+++ DATA TO USE

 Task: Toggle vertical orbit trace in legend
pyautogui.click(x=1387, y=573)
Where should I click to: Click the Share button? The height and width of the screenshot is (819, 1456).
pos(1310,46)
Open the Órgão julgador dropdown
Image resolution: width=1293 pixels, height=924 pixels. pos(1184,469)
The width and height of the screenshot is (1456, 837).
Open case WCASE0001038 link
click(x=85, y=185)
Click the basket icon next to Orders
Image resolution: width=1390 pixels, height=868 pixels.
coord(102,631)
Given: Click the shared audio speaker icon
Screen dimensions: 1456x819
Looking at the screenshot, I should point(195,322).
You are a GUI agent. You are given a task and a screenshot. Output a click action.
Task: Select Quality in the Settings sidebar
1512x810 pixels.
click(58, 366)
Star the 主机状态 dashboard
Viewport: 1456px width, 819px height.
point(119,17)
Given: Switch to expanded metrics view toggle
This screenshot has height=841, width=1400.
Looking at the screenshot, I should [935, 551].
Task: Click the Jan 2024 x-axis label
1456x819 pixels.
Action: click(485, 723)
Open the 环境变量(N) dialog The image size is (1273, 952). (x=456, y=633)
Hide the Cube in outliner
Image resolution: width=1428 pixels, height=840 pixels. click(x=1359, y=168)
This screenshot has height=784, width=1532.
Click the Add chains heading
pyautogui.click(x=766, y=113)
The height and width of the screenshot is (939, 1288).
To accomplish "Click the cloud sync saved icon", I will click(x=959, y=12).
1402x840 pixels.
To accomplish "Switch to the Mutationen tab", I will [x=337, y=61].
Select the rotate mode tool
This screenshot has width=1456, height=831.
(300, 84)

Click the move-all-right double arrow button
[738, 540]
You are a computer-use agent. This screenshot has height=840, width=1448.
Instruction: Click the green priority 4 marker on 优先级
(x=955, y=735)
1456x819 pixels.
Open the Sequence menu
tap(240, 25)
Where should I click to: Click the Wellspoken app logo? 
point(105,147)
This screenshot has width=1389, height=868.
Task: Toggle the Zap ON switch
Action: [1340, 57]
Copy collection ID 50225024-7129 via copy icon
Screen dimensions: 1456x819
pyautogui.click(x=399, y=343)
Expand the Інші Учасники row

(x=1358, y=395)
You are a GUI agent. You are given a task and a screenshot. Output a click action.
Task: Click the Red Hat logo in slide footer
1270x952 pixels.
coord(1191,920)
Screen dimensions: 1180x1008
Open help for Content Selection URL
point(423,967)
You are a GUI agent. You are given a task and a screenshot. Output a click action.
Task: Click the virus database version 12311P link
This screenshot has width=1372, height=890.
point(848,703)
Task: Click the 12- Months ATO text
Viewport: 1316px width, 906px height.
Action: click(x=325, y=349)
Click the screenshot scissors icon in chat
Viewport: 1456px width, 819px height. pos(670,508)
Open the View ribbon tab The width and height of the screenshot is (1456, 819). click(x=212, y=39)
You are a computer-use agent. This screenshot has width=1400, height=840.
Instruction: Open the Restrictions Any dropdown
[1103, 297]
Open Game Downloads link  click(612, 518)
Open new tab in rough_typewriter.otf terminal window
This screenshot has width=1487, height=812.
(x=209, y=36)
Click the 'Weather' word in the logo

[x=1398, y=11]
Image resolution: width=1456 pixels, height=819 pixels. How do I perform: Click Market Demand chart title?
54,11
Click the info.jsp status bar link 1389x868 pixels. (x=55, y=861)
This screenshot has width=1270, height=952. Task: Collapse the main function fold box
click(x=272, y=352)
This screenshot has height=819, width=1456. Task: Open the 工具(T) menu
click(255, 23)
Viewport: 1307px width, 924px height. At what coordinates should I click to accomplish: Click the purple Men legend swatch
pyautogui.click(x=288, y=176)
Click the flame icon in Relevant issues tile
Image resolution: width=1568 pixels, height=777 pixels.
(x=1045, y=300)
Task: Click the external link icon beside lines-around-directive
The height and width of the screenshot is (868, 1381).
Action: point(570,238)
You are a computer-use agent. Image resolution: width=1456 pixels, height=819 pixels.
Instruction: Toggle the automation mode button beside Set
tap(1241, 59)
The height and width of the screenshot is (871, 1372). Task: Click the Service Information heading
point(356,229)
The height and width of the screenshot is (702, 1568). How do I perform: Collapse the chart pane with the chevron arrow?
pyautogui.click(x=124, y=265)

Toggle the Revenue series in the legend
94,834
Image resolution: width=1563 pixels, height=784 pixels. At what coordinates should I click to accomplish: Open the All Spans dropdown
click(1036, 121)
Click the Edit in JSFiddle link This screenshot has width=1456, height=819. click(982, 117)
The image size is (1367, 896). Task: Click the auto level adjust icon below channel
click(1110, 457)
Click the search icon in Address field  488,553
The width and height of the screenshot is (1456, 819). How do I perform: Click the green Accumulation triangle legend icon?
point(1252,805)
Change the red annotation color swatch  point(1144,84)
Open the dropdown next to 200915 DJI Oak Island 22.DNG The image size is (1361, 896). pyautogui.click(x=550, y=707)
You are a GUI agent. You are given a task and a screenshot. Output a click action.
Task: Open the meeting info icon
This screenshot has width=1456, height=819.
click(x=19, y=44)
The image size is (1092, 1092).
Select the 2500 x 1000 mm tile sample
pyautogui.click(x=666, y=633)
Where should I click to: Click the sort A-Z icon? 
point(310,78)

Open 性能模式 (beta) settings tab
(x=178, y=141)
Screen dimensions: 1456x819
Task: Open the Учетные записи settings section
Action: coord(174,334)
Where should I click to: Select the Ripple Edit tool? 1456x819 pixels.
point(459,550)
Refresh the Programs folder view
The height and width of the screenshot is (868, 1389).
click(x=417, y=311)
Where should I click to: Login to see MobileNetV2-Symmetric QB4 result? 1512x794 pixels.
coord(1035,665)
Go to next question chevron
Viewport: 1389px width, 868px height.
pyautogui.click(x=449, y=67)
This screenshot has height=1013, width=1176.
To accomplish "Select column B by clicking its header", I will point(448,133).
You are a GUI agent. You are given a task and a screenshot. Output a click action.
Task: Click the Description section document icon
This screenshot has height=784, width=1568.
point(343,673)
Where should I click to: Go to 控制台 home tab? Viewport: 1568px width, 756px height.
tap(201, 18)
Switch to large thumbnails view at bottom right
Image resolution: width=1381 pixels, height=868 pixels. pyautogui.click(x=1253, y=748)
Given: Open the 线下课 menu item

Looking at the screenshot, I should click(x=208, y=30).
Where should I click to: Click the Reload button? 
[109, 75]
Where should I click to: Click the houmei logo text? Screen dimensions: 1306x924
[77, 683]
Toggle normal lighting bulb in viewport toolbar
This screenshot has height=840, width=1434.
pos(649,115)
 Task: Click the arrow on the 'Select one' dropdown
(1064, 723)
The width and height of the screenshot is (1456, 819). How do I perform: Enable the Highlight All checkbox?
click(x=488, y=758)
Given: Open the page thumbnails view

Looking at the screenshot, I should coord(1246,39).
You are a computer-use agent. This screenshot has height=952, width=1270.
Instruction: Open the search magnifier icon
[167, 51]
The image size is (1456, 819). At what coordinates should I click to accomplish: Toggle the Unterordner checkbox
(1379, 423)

++++++

◆ EXERCISE GOAL ◆
Restate word for word the entries above from the line with "The height and width of the screenshot is (871, 1372)." through the line with "Click the search", inclusive, leaving out everything else.

◆ OUTPUT FOR THIS EXERCISE ◆
The height and width of the screenshot is (871, 1372). Task: Click the Service Information heading
point(356,229)
The height and width of the screenshot is (702, 1568). How do I perform: Collapse the chart pane with the chevron arrow?
pyautogui.click(x=124, y=265)

Toggle the Revenue series in the legend
94,834
Image resolution: width=1563 pixels, height=784 pixels. At what coordinates should I click to accomplish: Open the All Spans dropdown
click(1036, 121)
Click the Edit in JSFiddle link This screenshot has width=1456, height=819. click(982, 117)
The image size is (1367, 896). Task: Click the auto level adjust icon below channel
click(1110, 457)
Click the search icon in Address field  488,553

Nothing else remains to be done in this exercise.